Your reply must be one number: the count of lines in the data below that contain "green".

-------- Available data

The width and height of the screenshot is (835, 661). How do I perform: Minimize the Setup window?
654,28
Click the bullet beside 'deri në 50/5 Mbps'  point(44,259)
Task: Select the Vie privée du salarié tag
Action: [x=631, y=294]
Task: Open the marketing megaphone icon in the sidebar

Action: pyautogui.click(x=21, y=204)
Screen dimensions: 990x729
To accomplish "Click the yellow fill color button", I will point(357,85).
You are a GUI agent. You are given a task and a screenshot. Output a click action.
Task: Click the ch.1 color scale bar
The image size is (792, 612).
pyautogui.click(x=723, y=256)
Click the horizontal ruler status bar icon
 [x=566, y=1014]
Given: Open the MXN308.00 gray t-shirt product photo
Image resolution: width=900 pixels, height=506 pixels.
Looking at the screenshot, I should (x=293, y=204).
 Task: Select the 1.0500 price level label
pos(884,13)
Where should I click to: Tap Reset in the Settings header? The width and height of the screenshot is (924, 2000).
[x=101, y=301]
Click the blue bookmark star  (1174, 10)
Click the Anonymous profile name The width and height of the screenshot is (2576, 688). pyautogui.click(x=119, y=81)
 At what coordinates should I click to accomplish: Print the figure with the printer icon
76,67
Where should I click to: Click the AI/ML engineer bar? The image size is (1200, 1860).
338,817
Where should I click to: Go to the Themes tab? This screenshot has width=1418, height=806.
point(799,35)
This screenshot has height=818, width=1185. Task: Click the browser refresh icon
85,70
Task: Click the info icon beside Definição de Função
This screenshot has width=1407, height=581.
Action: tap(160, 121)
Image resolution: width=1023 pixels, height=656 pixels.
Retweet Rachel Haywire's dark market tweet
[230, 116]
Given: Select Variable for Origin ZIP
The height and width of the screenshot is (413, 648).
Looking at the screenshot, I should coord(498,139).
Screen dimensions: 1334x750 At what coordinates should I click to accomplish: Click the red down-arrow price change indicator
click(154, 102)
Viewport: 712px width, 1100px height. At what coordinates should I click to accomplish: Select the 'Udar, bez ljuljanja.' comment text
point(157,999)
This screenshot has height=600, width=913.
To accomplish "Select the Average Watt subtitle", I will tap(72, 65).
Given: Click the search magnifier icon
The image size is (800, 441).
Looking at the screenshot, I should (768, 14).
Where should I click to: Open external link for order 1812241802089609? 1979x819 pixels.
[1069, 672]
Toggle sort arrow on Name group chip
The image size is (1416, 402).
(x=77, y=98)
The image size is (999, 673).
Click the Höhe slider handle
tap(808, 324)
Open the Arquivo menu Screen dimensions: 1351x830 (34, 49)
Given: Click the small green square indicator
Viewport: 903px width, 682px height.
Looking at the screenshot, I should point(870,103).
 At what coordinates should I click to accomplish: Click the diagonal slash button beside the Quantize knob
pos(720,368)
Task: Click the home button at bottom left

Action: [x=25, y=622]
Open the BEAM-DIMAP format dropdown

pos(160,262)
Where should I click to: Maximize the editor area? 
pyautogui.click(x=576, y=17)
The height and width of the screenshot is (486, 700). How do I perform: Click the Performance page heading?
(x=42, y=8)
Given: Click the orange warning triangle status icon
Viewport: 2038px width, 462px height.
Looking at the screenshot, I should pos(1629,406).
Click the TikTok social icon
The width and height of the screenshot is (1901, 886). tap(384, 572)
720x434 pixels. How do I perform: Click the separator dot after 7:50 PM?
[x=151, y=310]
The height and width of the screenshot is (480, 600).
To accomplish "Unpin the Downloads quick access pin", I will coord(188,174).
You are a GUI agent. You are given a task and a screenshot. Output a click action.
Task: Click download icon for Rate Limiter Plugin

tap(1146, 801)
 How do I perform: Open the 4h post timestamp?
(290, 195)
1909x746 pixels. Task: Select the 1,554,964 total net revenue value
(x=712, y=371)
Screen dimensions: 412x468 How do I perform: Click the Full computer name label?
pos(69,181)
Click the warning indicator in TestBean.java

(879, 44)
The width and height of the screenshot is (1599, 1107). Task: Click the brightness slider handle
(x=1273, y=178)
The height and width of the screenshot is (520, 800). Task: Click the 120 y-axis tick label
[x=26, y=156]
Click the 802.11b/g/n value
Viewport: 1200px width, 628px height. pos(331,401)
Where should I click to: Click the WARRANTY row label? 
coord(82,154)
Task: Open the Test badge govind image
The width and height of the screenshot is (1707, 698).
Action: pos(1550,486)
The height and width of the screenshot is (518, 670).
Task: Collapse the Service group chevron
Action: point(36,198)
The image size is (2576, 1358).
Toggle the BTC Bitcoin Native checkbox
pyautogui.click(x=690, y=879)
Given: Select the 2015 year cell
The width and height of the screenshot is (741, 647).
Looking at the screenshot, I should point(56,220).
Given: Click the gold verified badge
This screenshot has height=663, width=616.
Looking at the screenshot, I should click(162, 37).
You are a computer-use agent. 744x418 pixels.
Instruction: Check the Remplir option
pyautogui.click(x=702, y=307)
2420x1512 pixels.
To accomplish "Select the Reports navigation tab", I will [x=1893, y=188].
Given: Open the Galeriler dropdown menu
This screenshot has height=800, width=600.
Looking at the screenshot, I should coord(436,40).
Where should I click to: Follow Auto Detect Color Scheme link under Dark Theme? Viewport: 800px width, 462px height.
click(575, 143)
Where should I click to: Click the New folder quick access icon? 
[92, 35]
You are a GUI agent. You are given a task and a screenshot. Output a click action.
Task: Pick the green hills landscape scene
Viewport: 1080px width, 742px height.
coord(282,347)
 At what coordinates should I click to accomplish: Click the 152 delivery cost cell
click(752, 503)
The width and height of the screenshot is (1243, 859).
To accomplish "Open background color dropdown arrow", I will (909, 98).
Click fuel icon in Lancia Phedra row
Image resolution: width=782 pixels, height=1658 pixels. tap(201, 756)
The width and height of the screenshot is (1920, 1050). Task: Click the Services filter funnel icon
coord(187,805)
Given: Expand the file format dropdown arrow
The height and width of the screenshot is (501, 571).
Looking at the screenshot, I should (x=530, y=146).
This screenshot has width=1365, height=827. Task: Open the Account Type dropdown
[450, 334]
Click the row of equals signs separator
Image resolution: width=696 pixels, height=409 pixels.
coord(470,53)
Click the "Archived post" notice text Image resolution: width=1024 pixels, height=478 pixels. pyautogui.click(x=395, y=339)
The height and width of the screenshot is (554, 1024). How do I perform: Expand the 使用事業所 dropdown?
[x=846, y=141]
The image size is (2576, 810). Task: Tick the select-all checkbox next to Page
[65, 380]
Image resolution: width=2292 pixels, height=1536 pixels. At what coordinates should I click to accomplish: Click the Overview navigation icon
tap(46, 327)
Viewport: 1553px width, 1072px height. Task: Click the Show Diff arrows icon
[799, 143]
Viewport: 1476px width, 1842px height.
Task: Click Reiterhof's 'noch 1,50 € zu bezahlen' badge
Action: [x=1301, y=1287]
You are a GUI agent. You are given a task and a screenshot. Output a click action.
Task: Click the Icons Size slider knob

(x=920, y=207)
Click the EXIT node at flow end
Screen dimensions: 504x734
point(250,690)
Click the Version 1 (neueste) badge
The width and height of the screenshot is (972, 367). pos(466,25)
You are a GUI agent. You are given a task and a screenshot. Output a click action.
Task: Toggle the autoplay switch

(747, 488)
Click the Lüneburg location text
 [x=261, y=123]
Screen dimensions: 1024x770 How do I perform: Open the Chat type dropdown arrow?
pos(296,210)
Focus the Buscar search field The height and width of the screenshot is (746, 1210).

----------------

■ Answer box ■
2